Containers
Accelerate container troubleshooting with the fully managed Amazon ECS MCP server (preview)
Amazon Elastic Container Service (Amazon ECS) today launched a fully managed, remote Model Context Protocol (MCP) server in preview. The Amazon ECS MCP server provides AI agents with deep contextual knowledge of ECS workflows, APIs, and best practices, enabling more accurate and actionable guidance throughout your application lifecycle.
Containerized applications package software and dependencies into isolated units, delivering numerous benefits from portability to scalability. Amazon ECS, a fully managed container orchestration service, offers the perfect balance of simplicity and power—enabling teams to build, manage, and run even the most demanding containerized workloads without the complexity of infrastructure management. Now, with the ECS MCP server, you can use AI agents, such as Kiro CLI, Cline, and Cursor, to inspect and troubleshoot containerized workloads seamlessly from your local machines using natural language.
AI agents are transforming how developers and operators work, offering intelligent coding assistance that understands context on the local machine. With the Amazon ECS MCP server, we’re extending these capabilities to container infrastructure, enabling AI agents to become true partners in your operational workflows. Imagine having an AI assistant that not only understands container orchestration concepts but can actually see your ECS environment in real-time–it can analyze your running services, investigate deployment configurations, examine task health, and provide recommendations based on both AWS best practices and your specific setup. While our previously released open-source MCP server provided a foundation for local AI assistance, the cloud-hosted remote MCP server elevates this experience of automatic updates with latest ECS features and best practices, centralized security through AWS Identity and Access Management (IAM) integration, enhanced auditability features via AWS CloudTrail, and the scalability and reliability of AWS infrastructure. You no longer need to manage MCP server updates, worry about compatibility with new ECS features, or maintain local infrastructure—it just works. Further, compared to locally hosted MCPs, Amazon ECS remote MCP is uniquely suited for autonomous, agentic workloads, such as incident‑response agents and multi‑agent orchestrators.

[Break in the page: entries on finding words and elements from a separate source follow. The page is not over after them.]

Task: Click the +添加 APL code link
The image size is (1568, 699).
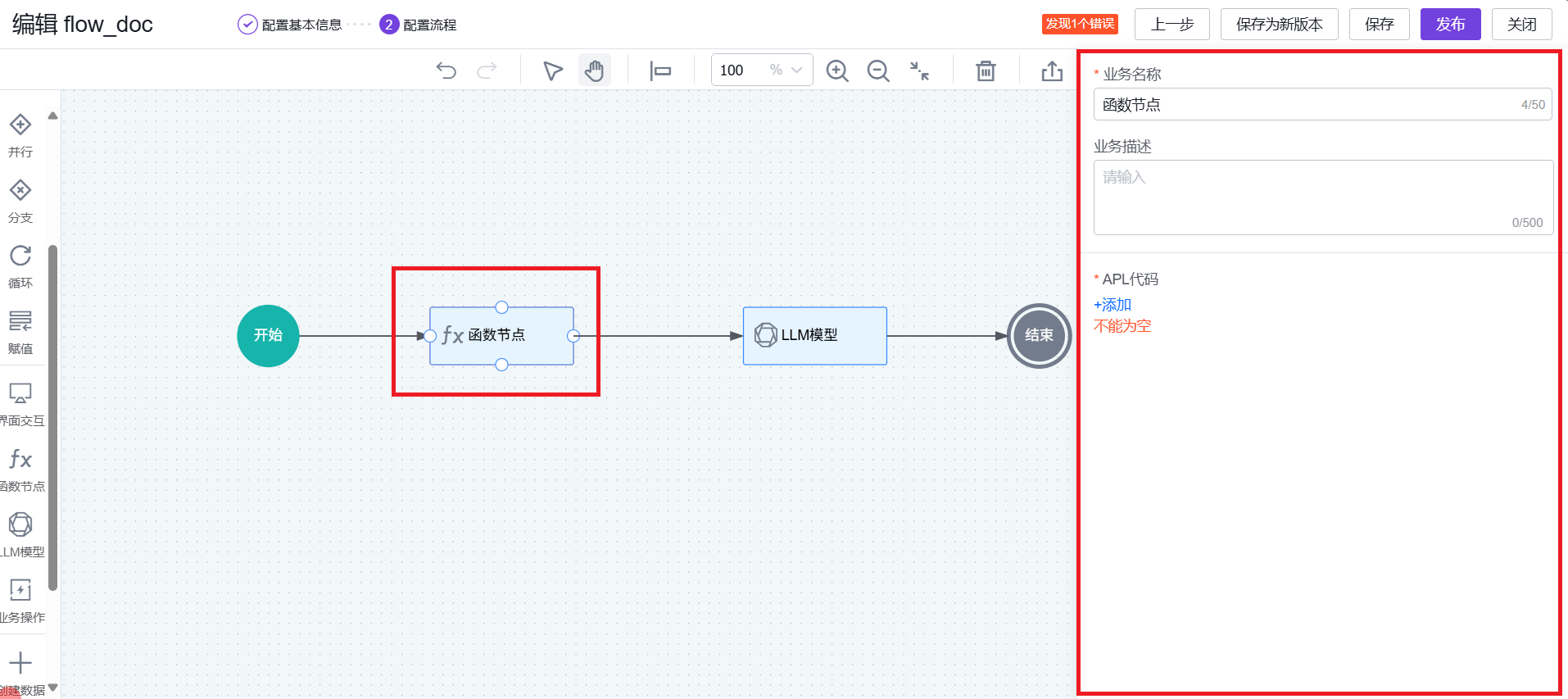Action: click(x=1113, y=305)
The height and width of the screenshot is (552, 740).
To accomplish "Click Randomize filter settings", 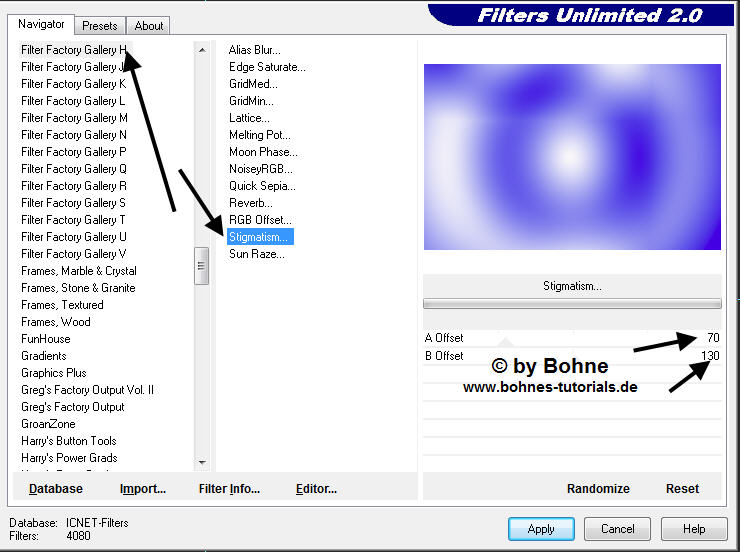I will [x=597, y=489].
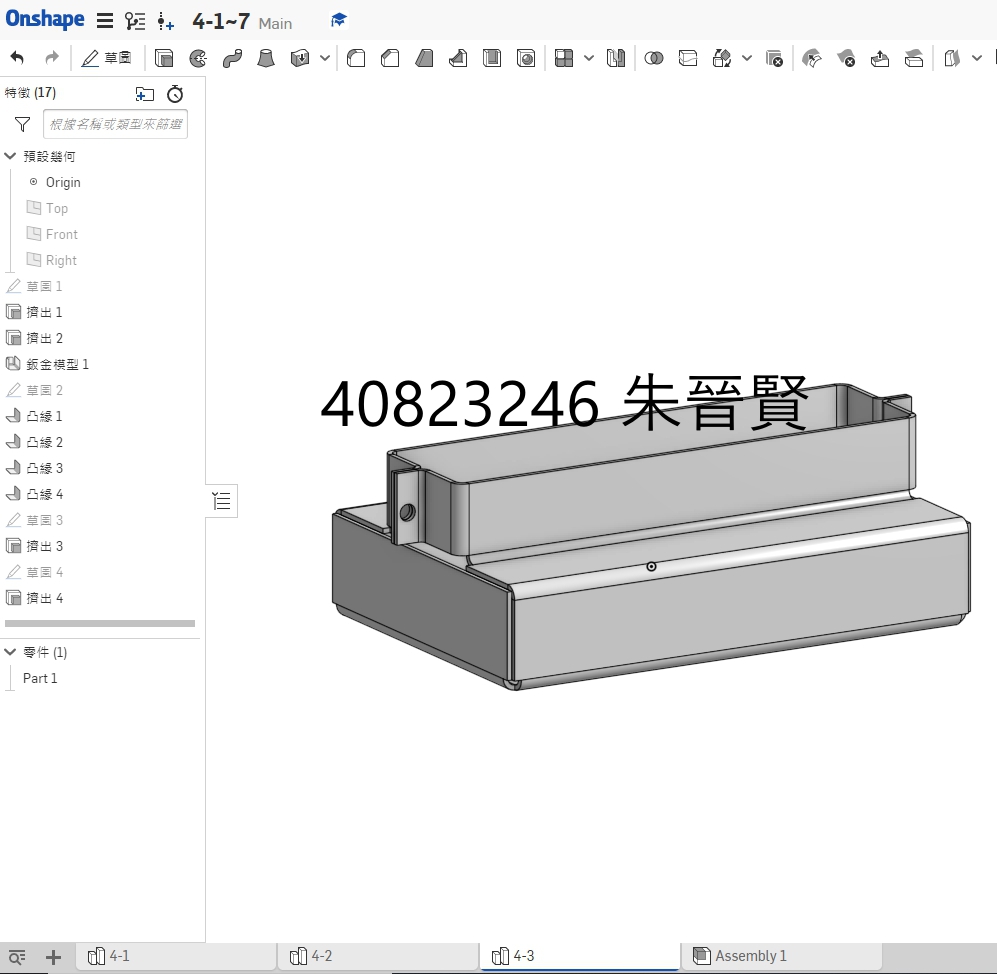997x974 pixels.
Task: Select the Chamfer tool
Action: click(x=390, y=58)
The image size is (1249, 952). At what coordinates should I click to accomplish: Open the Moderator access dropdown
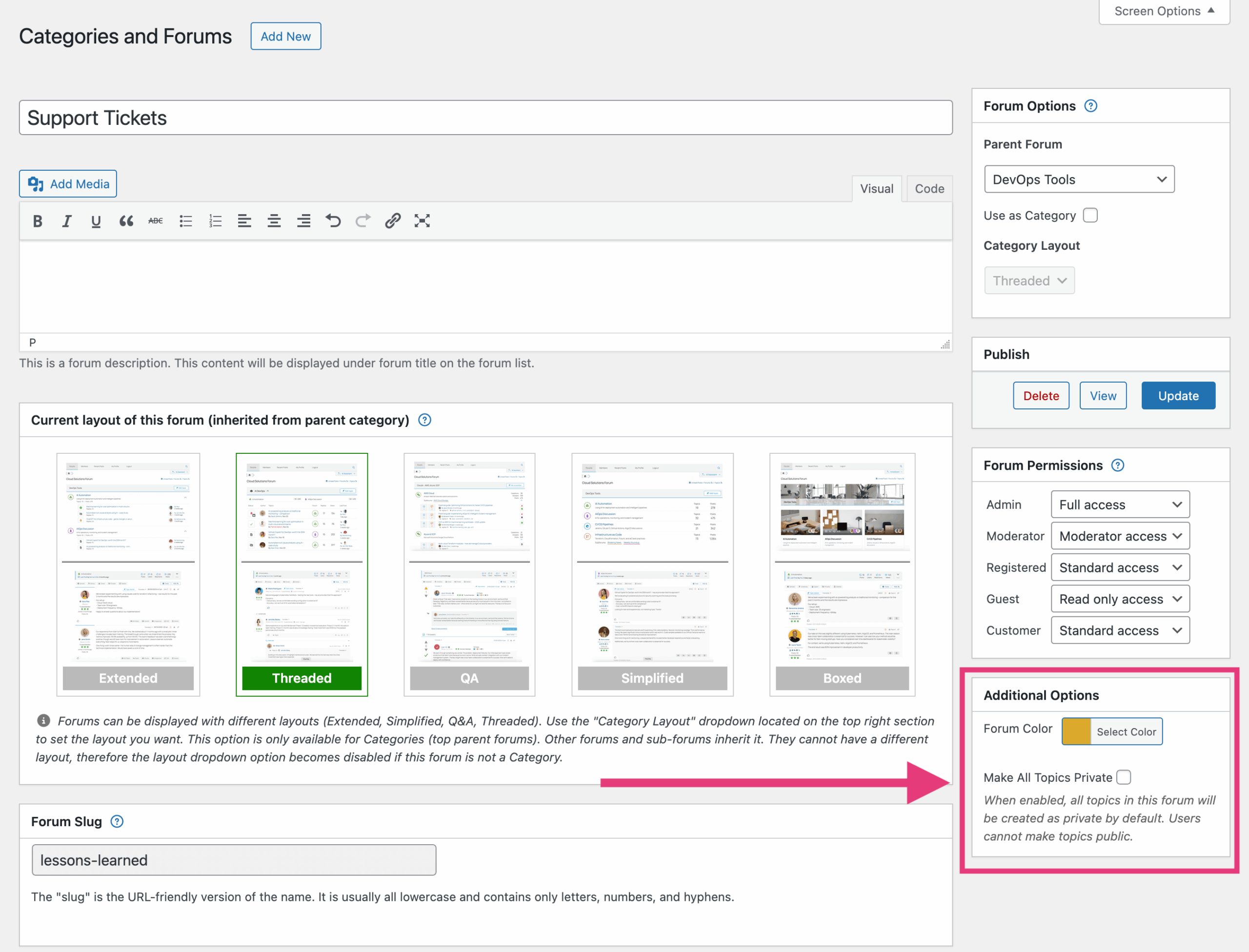click(1119, 536)
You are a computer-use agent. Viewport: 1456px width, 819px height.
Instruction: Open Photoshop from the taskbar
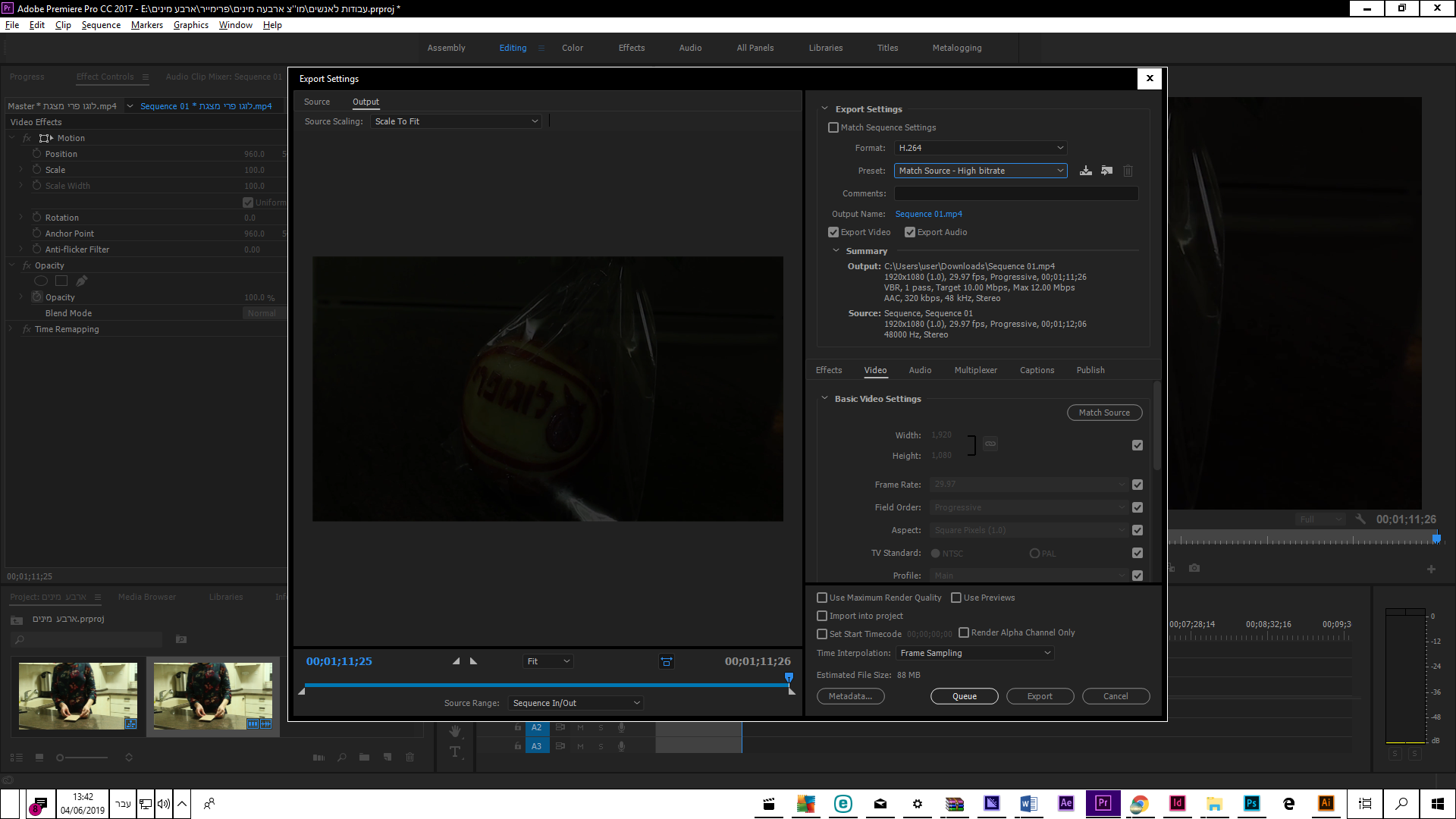pyautogui.click(x=1251, y=803)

The Amazon ECS MCP server not only enables intelligent AI agent interaction in the CLI and IDE, it also powers intelligent troubleshooting experience directly within the Amazon ECS console through Amazon Q. This seamless integration brings contextual AI-assisted inspection and diagnostics directly into your workflow in the AWS Management console.
In this blog post, we will walk through how to streamline your container troubleshooting using the Amazon ECS MCP server.
Solution overview
The Model Context Protocol (MCP) enables AI models to connect with enhanced security features to AWS services and tools. When customers submit requests through MCP clients like Kiro CLI, the AI model uses MCP servers to analyze requests and invoke the necessary AWS resources. Today, MCP servers for most AWS services are offered as open-source, downloadable packages in the AWS Labs repository, giving customers flexibility to run them locally with their own AWS credentials.
As adoption grew, especially among enterprise customers, we also heard interest in a managed, remotely hosted option that reduces undifferentiated heavy lifting and aligns with centralized operational models.
Local MCP servers continue to offer a simple and customizable way for builders to get started. At the same time, many enterprise environments prefer solutions that streamline updates, simplify credential management, and integrate natively with AWS security and governance controls. The new hosted MCP server is designed to meet those customers’ needs by providing a fully managed, scalable, and consistently updated experience.
Remote MCP servers address these enterprise needs by delivering several critical advantages:
- Operational excellence: Hosted solutions provide automatic updates and patching, eliminating the burden of manual maintenance across distributed development teams. Centralized management reduces operational complexity and ensures consistent behavior across all users.
- Enhanced security: Remote servers enable centralized security through AWS IAM integration, providing fine-grained access control and eliminating the risks associated with storing credentials on individual developer machines. This approach supports enterprise security policies and compliance requirements.
- Comprehensive auditability: Integration with AWS CloudTrail provides complete audit trails for all MCP operations, enabling organizations to track usage, monitor access patterns, and meet regulatory compliance requirements that are difficult to achieve with distributed local installations.
- Seamless integration: A hosted solution delivers seamless integration with the broader AWS ecosystem—from Q chat experiences in the AWS console to automated investigations via Amazon CloudWatch—while providing the scalability and reliability that enterprise workloads demand.
This is why Amazon ECS is launching its remote MCP server offering—to provide enterprise customers with the scalable, secure, and manageable AI integration platform they need to fully engage AWS services through their AI applications. To address the authentication gap between the MCP protocol and AWS services, you will use the AWS MCP Proxy (mcp-proxy-for-aws), which acts as an universal Signature Version 4 (SigV4) MCP proxy. This enables any MCP client to connect to AWS MCP services without requiring multiple proxy installations, simplifying the customer experience while maintaining security best practices.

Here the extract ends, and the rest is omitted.